There have been more than 125 mass shooting incidents in the US in just the first three months of 2023 alone. The IU Emergency Management team says that the school’s emergency alert system “IU Notify” may not reach students quickly enough to keep them safe.
The first thing that faculty, staff and students on campus could expect in the event of a “critical situation” would be an IU Notify alert via email and text.
However, the emergency alert system is an opt-in system. Students are instructed to sign up for the system as part of a safety module for New Student Orientation programs, but the numbers show that many are not.
IU Bloomington Director of Emergency Management John Summerlot says that fewer than 40% of all students are enrolled in the program, but even for students who are enrolled, Summerlot says the messages may not come quickly enough to be useful in an emergency.
IU Bloomington Director of Emergency Management John Summerlot outlines timeline for university response to critical situations.
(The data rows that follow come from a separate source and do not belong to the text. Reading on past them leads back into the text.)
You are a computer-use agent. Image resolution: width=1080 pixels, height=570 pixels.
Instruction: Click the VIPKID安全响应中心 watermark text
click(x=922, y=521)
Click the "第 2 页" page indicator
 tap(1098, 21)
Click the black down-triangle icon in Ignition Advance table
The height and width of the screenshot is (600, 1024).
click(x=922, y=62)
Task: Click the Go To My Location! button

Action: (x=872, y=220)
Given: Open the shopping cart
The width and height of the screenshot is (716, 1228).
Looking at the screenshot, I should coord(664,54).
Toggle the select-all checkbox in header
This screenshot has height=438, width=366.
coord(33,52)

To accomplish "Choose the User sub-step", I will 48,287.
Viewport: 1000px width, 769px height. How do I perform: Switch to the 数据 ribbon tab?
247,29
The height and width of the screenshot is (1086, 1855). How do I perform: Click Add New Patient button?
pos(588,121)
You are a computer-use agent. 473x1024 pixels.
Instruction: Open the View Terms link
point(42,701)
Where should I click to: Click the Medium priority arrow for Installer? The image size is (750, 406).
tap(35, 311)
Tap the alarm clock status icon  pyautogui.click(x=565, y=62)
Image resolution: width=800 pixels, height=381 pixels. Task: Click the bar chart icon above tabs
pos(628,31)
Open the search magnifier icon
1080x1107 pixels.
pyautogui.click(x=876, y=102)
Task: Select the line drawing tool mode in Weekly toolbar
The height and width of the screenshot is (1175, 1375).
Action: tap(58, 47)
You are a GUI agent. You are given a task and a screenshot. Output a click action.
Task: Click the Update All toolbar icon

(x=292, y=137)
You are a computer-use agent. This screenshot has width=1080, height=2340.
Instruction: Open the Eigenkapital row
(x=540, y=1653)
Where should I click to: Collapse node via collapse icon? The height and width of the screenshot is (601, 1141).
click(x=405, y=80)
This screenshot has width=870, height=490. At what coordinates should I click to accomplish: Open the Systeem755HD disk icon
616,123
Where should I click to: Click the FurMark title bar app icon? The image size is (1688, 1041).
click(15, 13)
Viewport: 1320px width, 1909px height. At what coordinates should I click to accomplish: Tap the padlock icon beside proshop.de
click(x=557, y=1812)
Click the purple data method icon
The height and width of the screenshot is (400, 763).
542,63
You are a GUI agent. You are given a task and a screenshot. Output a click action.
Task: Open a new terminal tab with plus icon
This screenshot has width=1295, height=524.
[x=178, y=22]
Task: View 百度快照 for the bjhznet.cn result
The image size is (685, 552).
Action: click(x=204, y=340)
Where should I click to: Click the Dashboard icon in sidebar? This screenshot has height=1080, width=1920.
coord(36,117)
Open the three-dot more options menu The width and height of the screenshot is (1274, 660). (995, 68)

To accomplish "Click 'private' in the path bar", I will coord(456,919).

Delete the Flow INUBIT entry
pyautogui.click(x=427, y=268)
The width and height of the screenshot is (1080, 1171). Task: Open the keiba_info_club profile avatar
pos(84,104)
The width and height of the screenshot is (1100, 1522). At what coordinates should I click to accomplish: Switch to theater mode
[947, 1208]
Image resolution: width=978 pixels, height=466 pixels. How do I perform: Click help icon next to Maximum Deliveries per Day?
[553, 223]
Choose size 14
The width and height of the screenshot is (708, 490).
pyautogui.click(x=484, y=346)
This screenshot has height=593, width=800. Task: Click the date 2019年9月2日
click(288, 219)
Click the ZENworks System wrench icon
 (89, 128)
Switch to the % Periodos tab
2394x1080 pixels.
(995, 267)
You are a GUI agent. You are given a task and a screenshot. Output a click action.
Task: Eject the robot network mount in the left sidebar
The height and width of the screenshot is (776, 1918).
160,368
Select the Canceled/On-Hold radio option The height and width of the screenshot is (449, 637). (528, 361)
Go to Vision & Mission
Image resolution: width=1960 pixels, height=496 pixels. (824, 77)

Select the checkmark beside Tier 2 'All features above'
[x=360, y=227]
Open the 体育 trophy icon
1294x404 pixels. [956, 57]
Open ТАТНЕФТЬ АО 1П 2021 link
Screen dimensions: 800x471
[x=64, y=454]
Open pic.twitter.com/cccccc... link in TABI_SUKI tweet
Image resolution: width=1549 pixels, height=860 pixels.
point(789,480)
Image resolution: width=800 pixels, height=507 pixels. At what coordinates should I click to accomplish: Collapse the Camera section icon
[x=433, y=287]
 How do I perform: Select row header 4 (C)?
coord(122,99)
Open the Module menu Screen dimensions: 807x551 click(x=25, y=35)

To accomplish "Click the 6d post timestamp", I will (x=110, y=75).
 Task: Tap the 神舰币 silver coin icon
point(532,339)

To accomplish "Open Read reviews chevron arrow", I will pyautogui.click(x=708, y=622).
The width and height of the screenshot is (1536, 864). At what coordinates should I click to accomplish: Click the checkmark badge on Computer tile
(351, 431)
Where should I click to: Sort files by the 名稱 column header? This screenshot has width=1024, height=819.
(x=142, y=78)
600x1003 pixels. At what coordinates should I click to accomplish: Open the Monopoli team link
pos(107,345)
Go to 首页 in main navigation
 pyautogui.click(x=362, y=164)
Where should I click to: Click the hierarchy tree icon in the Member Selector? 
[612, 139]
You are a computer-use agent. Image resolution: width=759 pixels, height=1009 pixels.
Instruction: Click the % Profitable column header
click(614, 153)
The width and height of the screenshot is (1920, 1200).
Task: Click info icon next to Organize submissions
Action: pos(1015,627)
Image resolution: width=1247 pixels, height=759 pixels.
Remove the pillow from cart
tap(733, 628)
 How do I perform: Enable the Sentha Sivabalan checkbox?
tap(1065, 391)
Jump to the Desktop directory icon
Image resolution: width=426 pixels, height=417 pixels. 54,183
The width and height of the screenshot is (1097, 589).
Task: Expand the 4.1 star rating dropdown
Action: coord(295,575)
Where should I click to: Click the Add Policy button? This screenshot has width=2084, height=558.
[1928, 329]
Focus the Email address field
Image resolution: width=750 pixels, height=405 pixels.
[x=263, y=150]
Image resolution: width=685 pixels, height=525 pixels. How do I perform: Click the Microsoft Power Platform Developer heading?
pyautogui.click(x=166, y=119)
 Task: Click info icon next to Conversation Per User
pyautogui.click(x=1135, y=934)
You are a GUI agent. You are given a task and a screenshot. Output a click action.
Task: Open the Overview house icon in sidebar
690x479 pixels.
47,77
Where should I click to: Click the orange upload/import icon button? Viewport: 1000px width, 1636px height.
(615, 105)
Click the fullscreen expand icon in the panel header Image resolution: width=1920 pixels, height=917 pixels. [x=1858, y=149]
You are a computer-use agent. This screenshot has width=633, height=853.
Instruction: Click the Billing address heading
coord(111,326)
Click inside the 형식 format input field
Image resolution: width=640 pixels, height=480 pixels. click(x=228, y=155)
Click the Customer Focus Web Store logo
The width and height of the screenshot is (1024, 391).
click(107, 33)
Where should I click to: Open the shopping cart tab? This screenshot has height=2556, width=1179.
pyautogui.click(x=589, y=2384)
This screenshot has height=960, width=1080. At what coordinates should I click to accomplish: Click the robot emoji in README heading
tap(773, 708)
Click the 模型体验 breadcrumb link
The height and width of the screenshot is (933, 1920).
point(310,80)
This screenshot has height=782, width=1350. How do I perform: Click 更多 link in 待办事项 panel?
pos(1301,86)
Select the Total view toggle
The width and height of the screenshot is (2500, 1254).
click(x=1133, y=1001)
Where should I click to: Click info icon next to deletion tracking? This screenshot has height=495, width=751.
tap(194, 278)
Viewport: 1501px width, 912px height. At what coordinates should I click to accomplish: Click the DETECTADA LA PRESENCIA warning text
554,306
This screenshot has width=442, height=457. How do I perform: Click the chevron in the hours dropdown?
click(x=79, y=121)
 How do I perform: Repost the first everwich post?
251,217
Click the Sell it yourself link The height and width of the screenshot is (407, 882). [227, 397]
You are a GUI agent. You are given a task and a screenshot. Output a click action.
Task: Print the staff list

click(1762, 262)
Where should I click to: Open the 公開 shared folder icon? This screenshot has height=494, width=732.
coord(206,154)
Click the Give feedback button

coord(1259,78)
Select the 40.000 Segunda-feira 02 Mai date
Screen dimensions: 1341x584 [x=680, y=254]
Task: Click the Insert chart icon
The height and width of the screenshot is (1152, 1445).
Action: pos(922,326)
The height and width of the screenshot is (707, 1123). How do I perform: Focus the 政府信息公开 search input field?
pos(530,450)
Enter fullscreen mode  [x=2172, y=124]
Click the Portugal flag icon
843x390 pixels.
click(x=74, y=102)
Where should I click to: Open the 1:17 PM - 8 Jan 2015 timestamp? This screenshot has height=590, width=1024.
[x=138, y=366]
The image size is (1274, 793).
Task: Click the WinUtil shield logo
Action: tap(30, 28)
Summerlot says that on average it takes between four and a half and five minutes for everyone to receive their message. The average active shooter incident lasts somewhere between four and six minutes. “You can’t necessarily rely on getting that IU notify message,” Summerlot said.
Instead, Summerlot says he urges students to sign up for the campus-wide Rave Guardian app. The app can deliver IU Notify alerts in real time, and it also has a number of other safety features like the Safe Walk Timer to notify family and friends if the user is not home when expected. It also has a chat feature to send anonymous tips to police.
IU Police Department Chief Jill Lees addresses low IU Notify student participation rates.
Following the Michigan State University shooting that killed three and injured five in March, many faculty members and departments reached out to the Emergency Management team to request refresher courses on emergency procedure.
The Friday after the shooting at the Big Ten school, Emergency Management conducted training at the IU Media School. However, this was an event that had been on the calendar for months.
The university had a small test of emergency preparedness last September when reports of an armed man in the sewer system forced IUPD to evacuate Franklin Hall.
Some IU staff members who were present for the evacuation say that the process went less than smoothly. Franklin Hall Assistant Building Manager Darla Crawford says that the scene was “chaos.”
“The students who were upstairs, were in a classroom. They still, you know, didn’t know what to do. They were crying. What do we do? Do we leave? Do we stay? No one knew,” she said.
IU NewsNet interviewed IUPD Chief Jill Lees about the Franklin Hall evacuation, and she has a very different account of how the evacuation went.
Lees said, “I think that that approach [the evacuation] worked really well. In that case, yes, the IU notify though came out first. And then obviously, our team was very heavily had heavy presence in the area. And we’re able to facilitate that very effectively.”
In response to the events at Franklin Hall, Crawford says she’s received a lot of feedback from faculty who work in the building who feel unsafe. “A lot of the staff members and faculty have come up, they’re really concerned that we do not know what to do. I do have a panic button now. I’ve had to use it one time,” Crawford said.
In the event of a more serious emergency moving forward, Summerlot says that the best thing students can do is “run, hide and fight” in that order. This command represents the approved method of the FBI, but the technique has come under fire recently due to recent events in which the deadly speed of some automatic weapons eliminated time for hiding. An example is the Club Q nightclub shooting in Colorado Springs.
“Run, hide, fight” means first get away from the danger; hide yourself if possible and fight only as a last resort. Summerlot also advises those in a critical situation to take instructions from first responders on the scene.